__EXERCISE OBJECTIVE__: Say how many lines of the material below contain the word "document", with no other words.

____________________

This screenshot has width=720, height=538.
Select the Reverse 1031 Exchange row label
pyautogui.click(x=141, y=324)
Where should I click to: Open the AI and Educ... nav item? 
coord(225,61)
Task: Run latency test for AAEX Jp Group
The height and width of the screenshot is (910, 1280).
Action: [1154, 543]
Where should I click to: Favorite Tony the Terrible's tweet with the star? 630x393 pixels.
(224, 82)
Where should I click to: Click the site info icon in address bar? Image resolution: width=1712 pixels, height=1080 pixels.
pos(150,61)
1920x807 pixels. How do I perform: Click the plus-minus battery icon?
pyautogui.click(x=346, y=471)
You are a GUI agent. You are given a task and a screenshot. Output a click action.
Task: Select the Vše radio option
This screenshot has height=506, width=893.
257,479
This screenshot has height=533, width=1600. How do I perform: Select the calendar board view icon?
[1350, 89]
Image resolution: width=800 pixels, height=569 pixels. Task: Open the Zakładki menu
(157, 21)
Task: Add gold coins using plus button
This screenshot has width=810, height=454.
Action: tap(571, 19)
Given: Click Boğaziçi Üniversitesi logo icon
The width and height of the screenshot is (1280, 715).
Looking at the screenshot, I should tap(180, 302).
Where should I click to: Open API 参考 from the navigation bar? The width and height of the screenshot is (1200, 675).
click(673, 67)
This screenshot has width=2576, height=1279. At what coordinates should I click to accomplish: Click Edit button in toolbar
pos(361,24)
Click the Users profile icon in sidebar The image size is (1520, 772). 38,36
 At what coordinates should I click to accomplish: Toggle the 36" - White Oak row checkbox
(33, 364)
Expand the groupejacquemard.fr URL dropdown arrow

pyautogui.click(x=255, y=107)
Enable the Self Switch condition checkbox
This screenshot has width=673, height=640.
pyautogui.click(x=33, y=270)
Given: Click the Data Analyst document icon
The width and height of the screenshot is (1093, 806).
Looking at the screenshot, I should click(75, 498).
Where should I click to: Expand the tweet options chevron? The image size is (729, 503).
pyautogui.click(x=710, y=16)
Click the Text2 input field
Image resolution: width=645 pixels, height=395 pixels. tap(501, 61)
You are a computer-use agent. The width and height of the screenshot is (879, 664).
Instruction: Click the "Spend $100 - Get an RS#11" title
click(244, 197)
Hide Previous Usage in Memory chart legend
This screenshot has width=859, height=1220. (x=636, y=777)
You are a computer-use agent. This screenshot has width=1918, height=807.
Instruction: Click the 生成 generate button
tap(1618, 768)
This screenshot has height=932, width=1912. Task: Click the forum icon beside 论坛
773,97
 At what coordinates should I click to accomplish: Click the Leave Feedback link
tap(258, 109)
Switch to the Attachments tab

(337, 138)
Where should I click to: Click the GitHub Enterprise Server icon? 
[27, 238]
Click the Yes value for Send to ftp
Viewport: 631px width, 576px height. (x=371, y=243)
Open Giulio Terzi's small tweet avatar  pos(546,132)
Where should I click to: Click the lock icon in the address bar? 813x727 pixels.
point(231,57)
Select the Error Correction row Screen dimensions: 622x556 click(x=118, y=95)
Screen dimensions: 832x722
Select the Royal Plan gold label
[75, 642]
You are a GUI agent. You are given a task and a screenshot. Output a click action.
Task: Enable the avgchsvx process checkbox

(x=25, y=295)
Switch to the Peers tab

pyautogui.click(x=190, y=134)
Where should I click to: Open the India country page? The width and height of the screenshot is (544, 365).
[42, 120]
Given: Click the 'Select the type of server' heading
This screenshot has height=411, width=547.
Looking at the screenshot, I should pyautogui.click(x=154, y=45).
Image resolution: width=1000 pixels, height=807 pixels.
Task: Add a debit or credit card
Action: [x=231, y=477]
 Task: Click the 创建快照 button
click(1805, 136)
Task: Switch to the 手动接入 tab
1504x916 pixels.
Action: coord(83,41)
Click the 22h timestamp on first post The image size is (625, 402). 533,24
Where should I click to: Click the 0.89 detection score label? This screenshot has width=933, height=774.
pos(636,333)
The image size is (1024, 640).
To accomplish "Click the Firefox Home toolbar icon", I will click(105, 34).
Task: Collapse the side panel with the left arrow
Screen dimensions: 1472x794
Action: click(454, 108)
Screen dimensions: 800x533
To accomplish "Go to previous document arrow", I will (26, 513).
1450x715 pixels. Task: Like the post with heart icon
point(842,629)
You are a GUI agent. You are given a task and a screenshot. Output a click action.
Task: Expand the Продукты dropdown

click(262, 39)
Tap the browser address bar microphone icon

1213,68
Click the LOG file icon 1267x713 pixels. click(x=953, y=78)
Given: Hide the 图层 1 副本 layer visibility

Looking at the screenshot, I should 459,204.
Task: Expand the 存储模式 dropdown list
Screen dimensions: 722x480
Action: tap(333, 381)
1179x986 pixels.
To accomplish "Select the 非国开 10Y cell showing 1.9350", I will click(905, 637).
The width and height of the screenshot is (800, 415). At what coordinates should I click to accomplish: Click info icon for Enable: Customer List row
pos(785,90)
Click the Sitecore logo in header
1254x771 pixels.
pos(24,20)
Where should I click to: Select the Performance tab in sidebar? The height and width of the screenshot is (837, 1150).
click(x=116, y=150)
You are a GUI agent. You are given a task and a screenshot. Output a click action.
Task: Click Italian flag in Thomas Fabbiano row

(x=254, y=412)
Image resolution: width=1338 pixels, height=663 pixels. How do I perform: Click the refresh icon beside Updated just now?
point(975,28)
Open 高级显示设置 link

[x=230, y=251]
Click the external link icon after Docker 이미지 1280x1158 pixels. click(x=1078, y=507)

____________________

__ANSWER TO THE PROBLEM__: 2